Assignment:
Only the closing stretch of the material belongs in the answer: the line containing "Task: Toggle the portal hamburger menu" and every line after it, copied exactly.

Entries supplied:

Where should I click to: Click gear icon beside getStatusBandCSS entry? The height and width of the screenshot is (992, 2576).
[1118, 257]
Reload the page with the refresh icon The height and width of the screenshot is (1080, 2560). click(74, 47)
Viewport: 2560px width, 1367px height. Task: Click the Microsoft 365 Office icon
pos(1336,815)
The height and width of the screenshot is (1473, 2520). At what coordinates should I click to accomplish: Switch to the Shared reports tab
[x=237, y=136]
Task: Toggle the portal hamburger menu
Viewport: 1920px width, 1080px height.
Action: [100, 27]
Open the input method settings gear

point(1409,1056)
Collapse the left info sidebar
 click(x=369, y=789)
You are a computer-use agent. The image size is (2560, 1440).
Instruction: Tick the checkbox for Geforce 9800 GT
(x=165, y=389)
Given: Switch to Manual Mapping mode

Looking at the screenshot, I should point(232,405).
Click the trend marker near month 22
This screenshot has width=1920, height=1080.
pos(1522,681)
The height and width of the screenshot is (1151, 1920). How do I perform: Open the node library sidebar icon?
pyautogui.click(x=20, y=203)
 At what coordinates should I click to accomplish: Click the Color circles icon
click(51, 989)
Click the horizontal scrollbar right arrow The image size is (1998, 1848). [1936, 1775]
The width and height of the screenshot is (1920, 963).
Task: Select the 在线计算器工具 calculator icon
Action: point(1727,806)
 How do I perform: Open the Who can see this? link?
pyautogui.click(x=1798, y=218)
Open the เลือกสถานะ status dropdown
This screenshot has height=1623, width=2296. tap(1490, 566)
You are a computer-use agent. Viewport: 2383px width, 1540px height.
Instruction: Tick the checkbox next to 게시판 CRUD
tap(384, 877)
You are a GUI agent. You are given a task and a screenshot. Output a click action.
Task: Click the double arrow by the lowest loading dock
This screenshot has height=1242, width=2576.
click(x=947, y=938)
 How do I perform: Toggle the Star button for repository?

Reply:
Task: Toggle the portal hamburger menu
Viewport: 1920px width, 1080px height.
Action: [100, 27]
Open the input method settings gear

point(1409,1056)
Collapse the left info sidebar
 click(x=369, y=789)
You are a computer-use agent. The image size is (2560, 1440).
Instruction: Tick the checkbox for Geforce 9800 GT
(x=165, y=389)
Given: Switch to Manual Mapping mode

Looking at the screenshot, I should point(232,405).
Click the trend marker near month 22
This screenshot has width=1920, height=1080.
pos(1522,681)
The height and width of the screenshot is (1151, 1920). How do I perform: Open the node library sidebar icon?
pyautogui.click(x=20, y=203)
 At what coordinates should I click to accomplish: Click the Color circles icon
click(51, 989)
Click the horizontal scrollbar right arrow The image size is (1998, 1848). [1936, 1775]
The width and height of the screenshot is (1920, 963).
Task: Select the 在线计算器工具 calculator icon
Action: point(1727,806)
 How do I perform: Open the Who can see this? link?
pyautogui.click(x=1798, y=218)
Open the เลือกสถานะ status dropdown
This screenshot has height=1623, width=2296. tap(1490, 566)
You are a computer-use agent. Viewport: 2383px width, 1540px height.
Instruction: Tick the checkbox next to 게시판 CRUD
tap(384, 877)
You are a GUI agent. You are given a task and a screenshot. Output a click action.
Task: Click the double arrow by the lowest loading dock
This screenshot has height=1242, width=2576.
click(x=947, y=938)
 How do I perform: Toggle the Star button for repository?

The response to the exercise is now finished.